Dont add ext def to report (#130)

himynamesdave · fqrious · web-flow · commit 6c107108b408 · 2025-02-25T06:42:20.000Z
* remove ext defs from report.object_refs #126 * make `incident_classification` a list #127 --------- Co-authored-by: Fadl <chaos@efqr.dev>
diff --git a/txt2stix/ai_extractor/utils.py b/txt2stix/ai_extractor/utils.py
@@ -33,7 +33,7 @@ class RelationshipList(BaseModel):
 class DescribesIncident(BaseModel):
     describes_incident: bool = Field(description="does the <document> include malware analysis, APT group reports, data breaches and vulnerabilities?")
     explanation: str = Field(description="Two or three sentence summary of the incidents it describes OR summary of what it describes instead of an incident")
-    incident_classification : str = Field(description="One of valid incident classifications that best describes this document/report")

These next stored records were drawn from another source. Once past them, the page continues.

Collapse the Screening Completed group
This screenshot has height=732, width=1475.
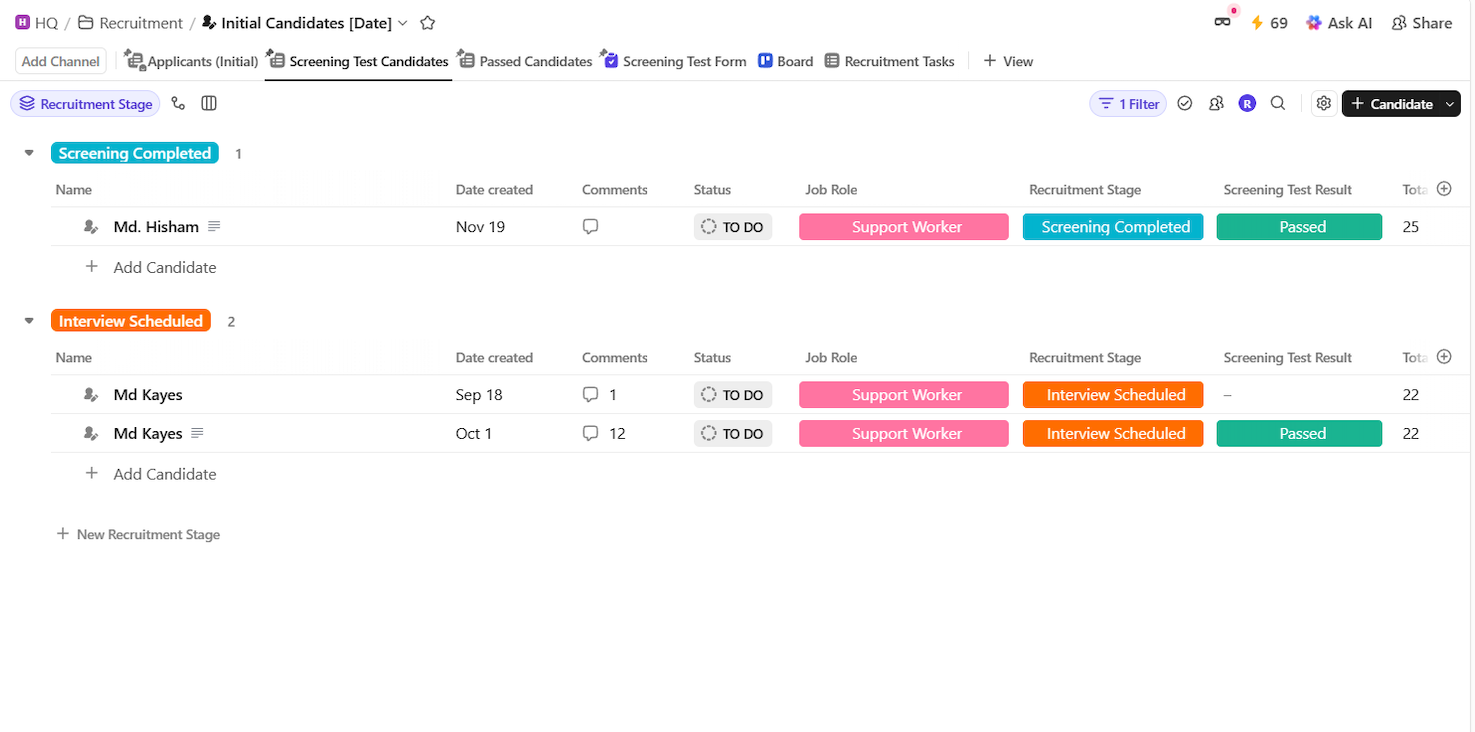[29, 153]
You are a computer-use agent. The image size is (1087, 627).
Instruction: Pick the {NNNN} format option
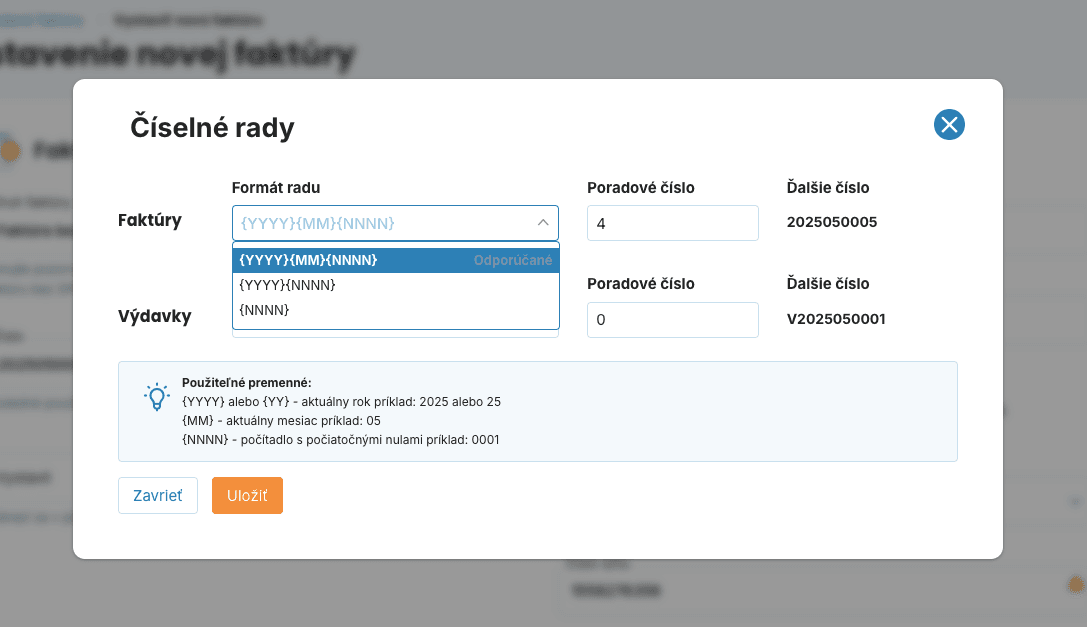click(x=265, y=311)
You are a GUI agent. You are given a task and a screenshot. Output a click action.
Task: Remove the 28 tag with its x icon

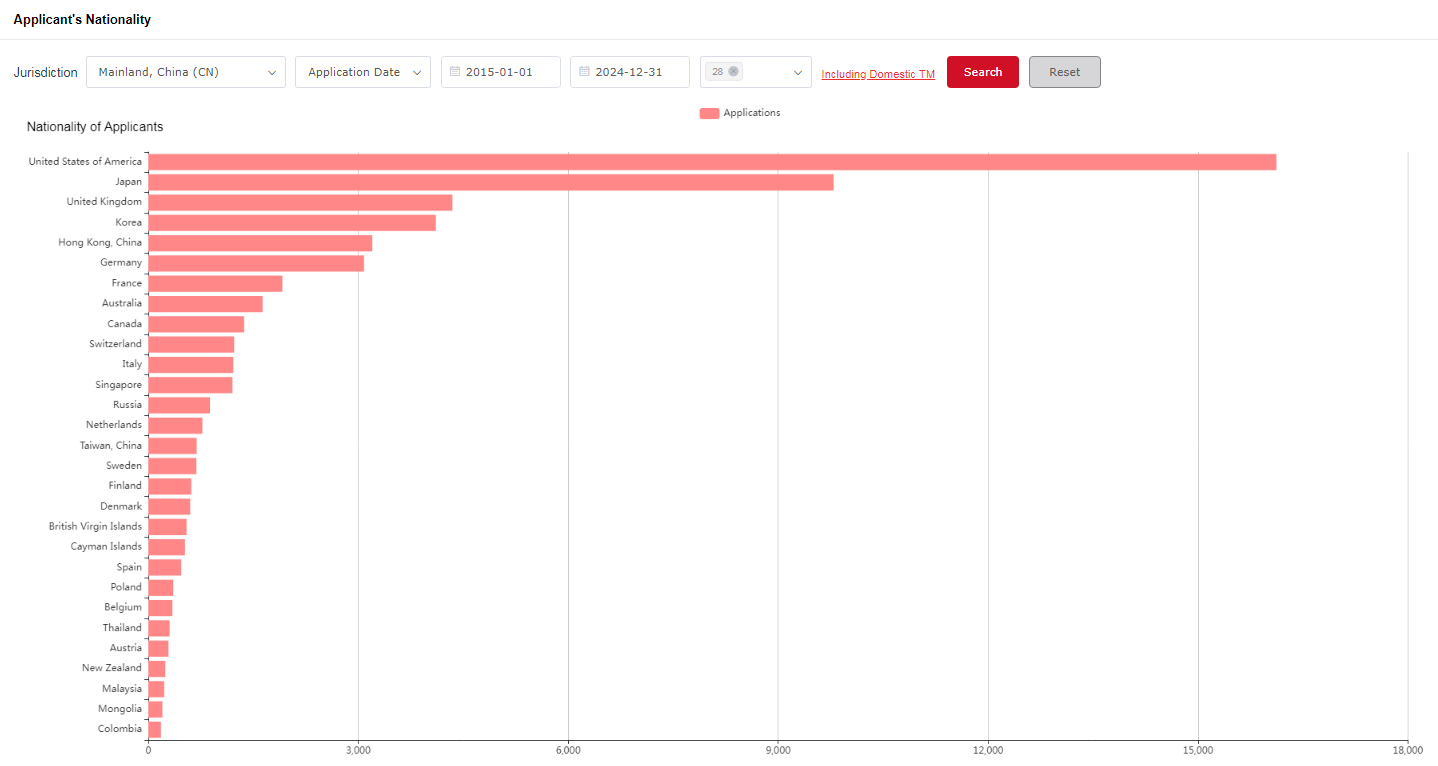tap(733, 72)
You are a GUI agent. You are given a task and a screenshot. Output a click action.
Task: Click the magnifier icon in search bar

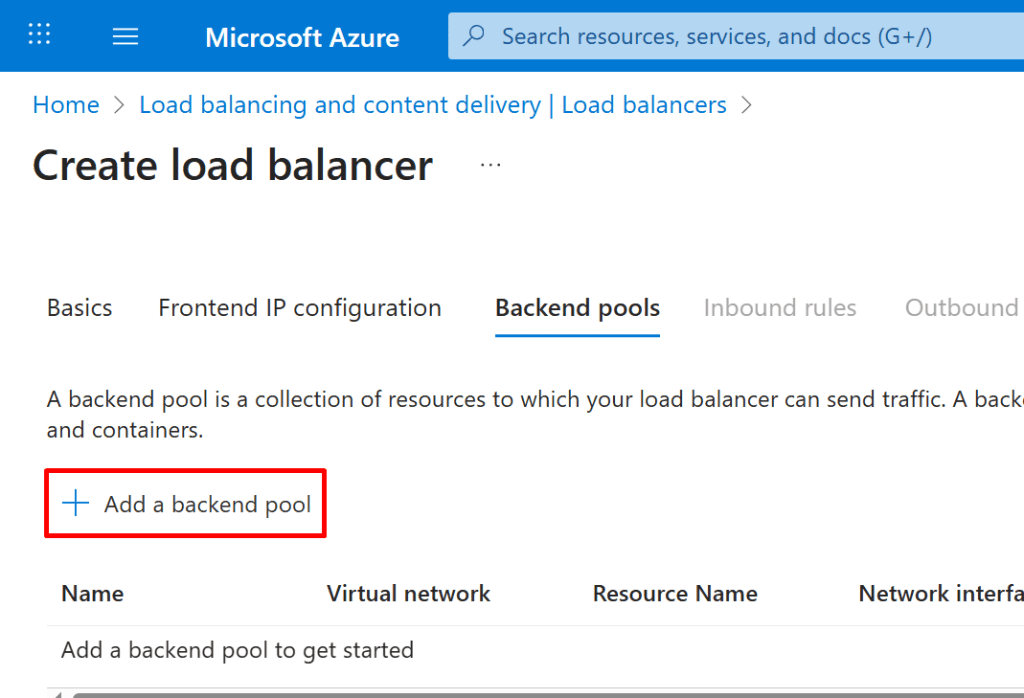tap(475, 36)
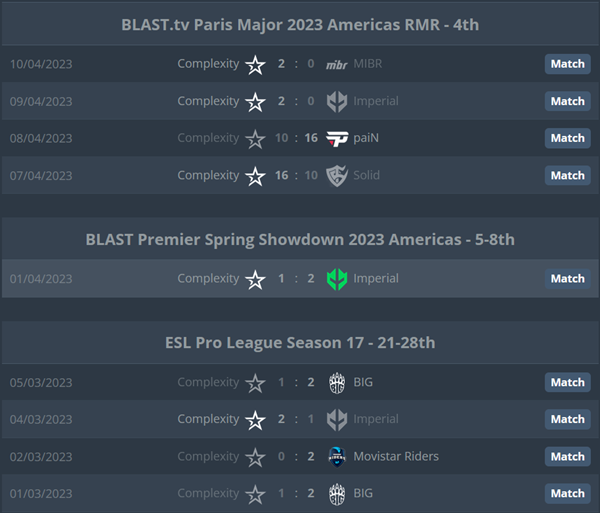
Task: Open Match for Complexity vs MIBR
Action: tap(567, 64)
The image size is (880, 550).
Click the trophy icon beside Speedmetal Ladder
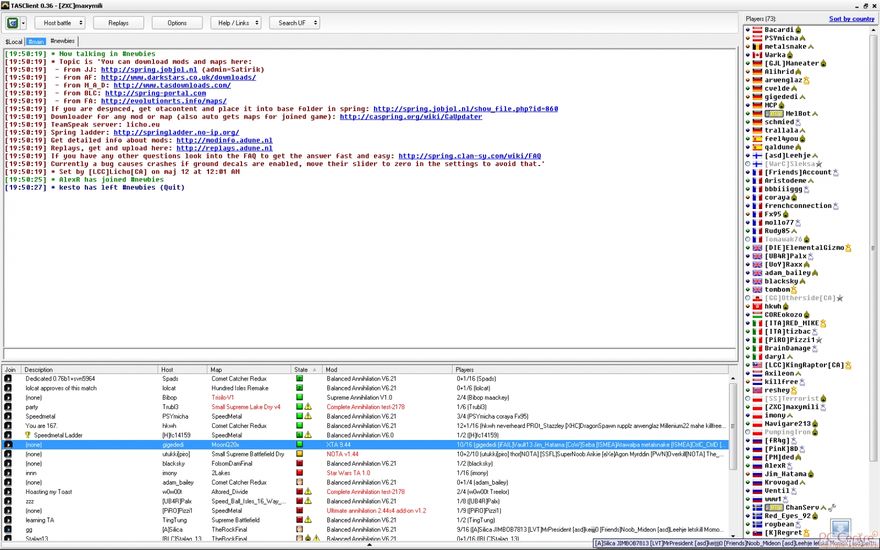point(29,435)
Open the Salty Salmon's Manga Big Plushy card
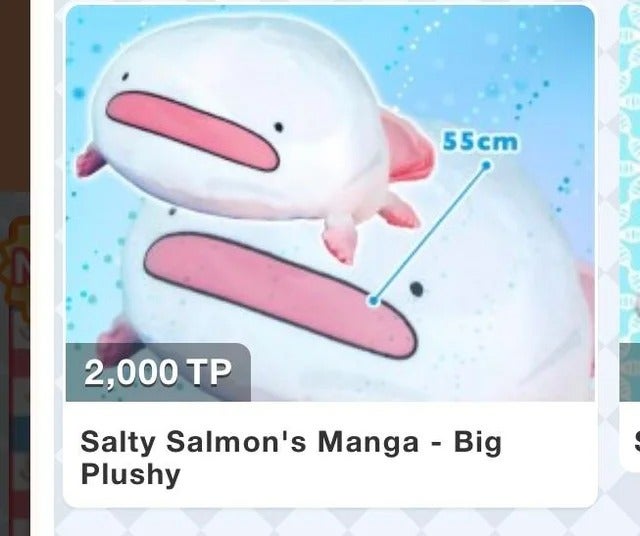 tap(330, 256)
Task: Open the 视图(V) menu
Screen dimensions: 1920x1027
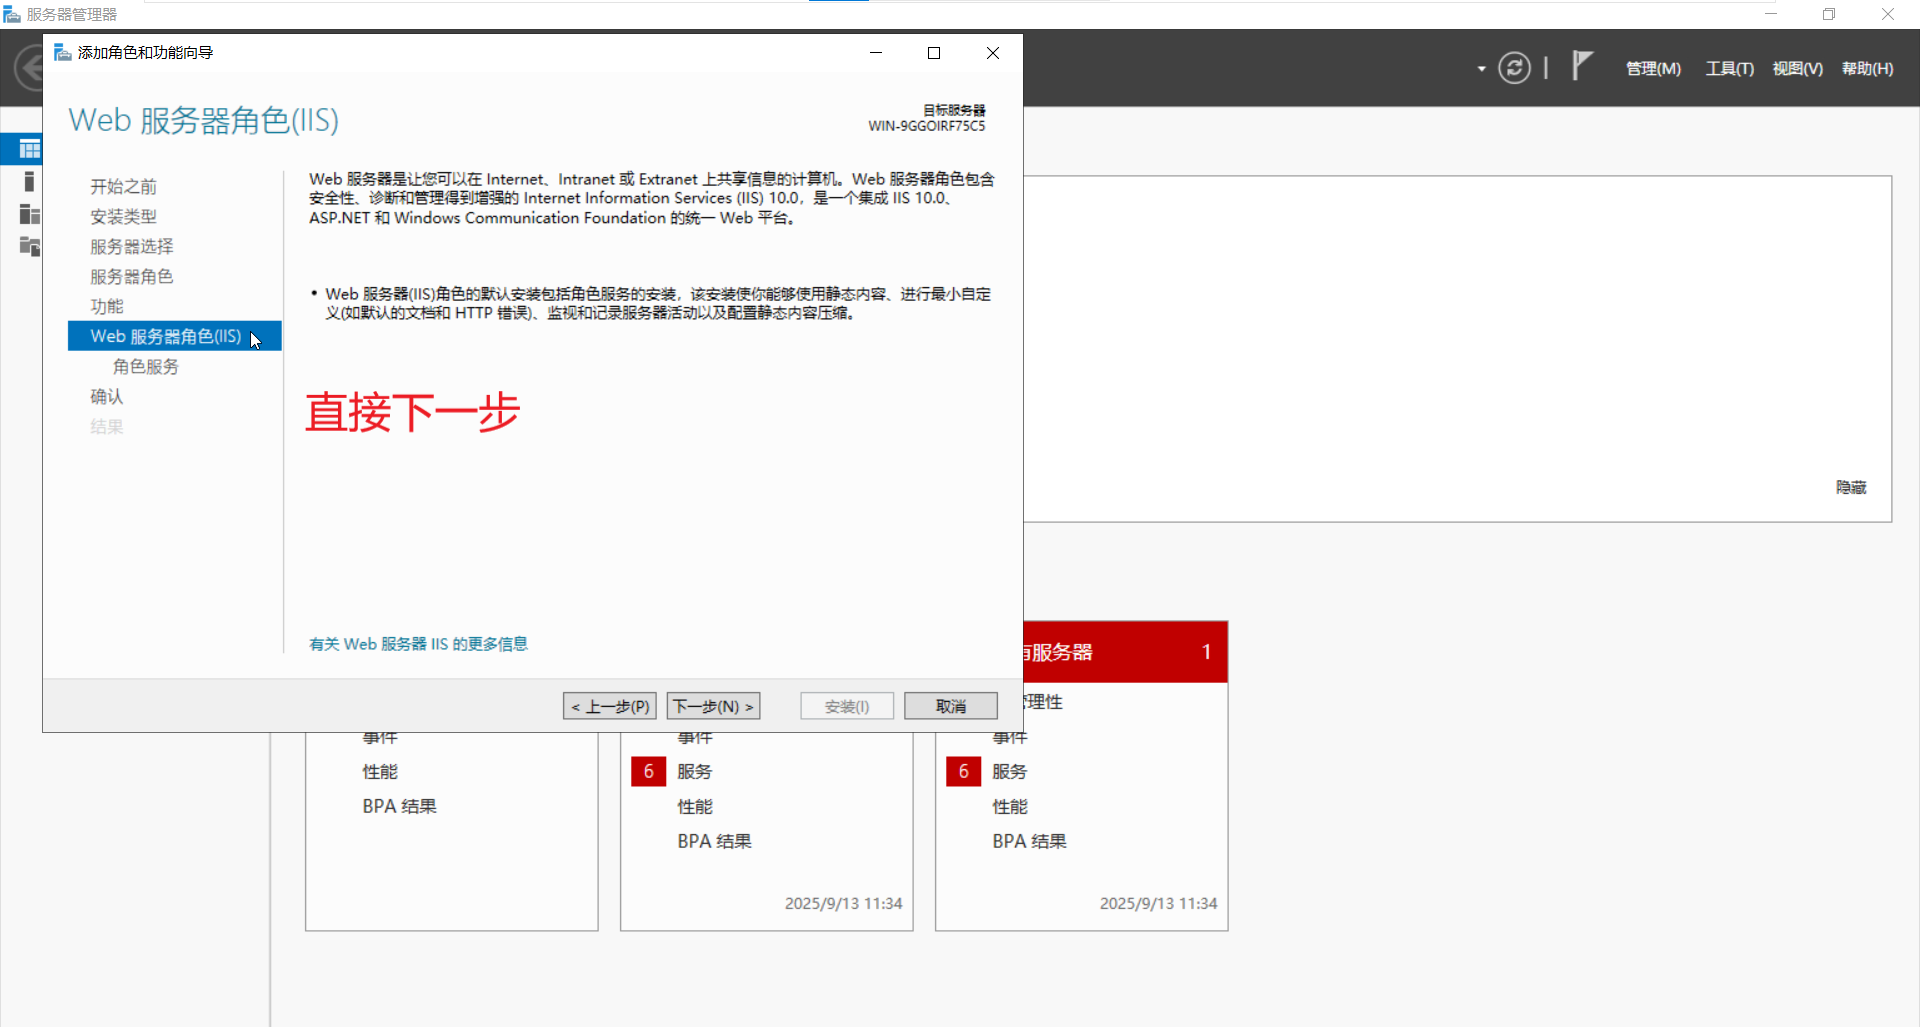Action: pyautogui.click(x=1796, y=68)
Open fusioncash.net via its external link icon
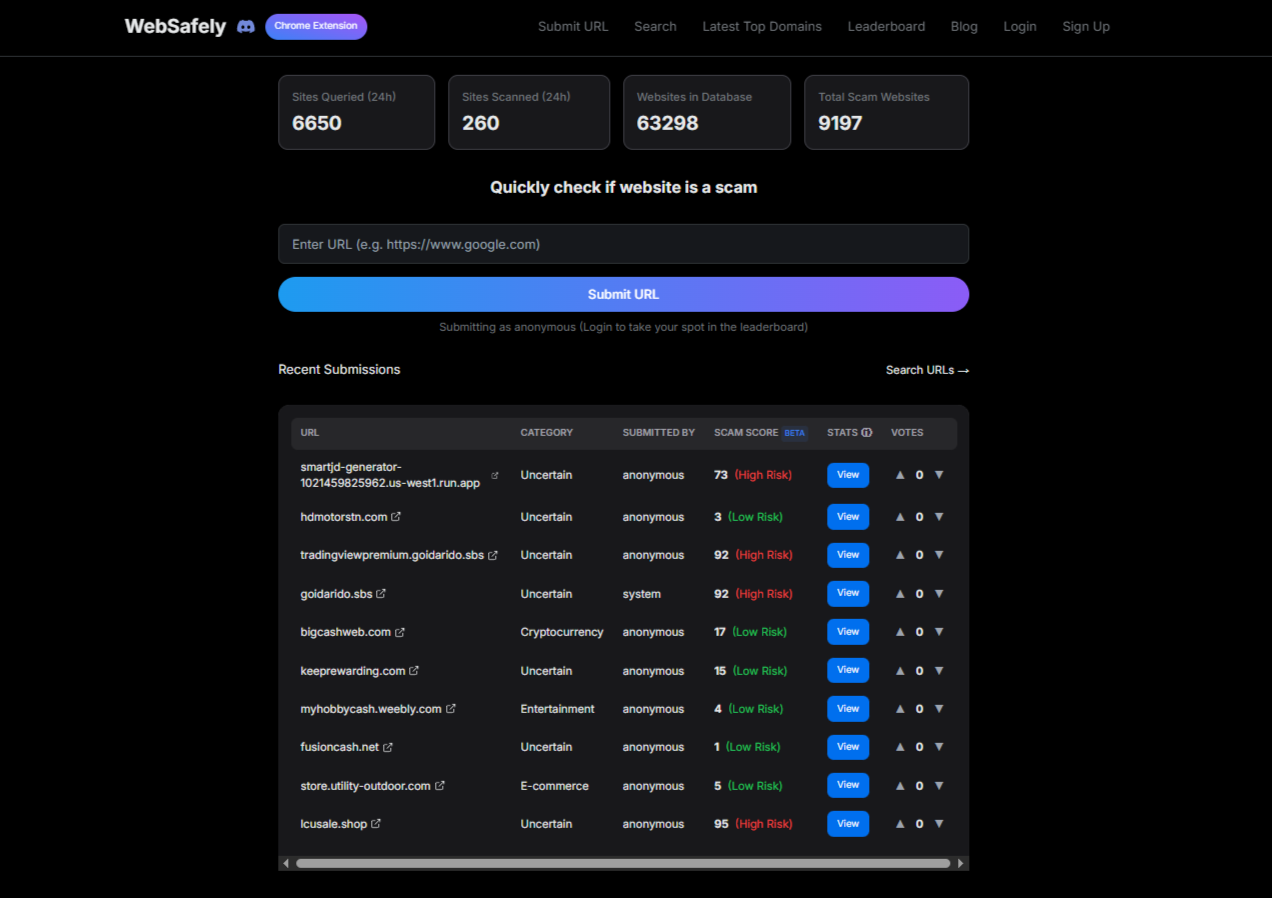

+    incident_classification : list[str] = Field(description="All the valid incident classifications that describe this document/report")
 
 class AttackFlowItem(BaseModel):
     position : int = Field(description="order of object starting at 0")
diff --git a/txt2stix/stix.py b/txt2stix/stix.py
@@ -240,6 +240,7 @@ def __init__(
             confidence=confidence,
         )
         self.report.object_refs.clear()  # clear object refs
+        self.added_objects = set()
         self.set_defaults()
 
     def set_defaults(self):
@@ -264,18 +265,20 @@ def add_extension(self, object):
             logger.info(f'getting extension definition for "{_type}" from `{url}`')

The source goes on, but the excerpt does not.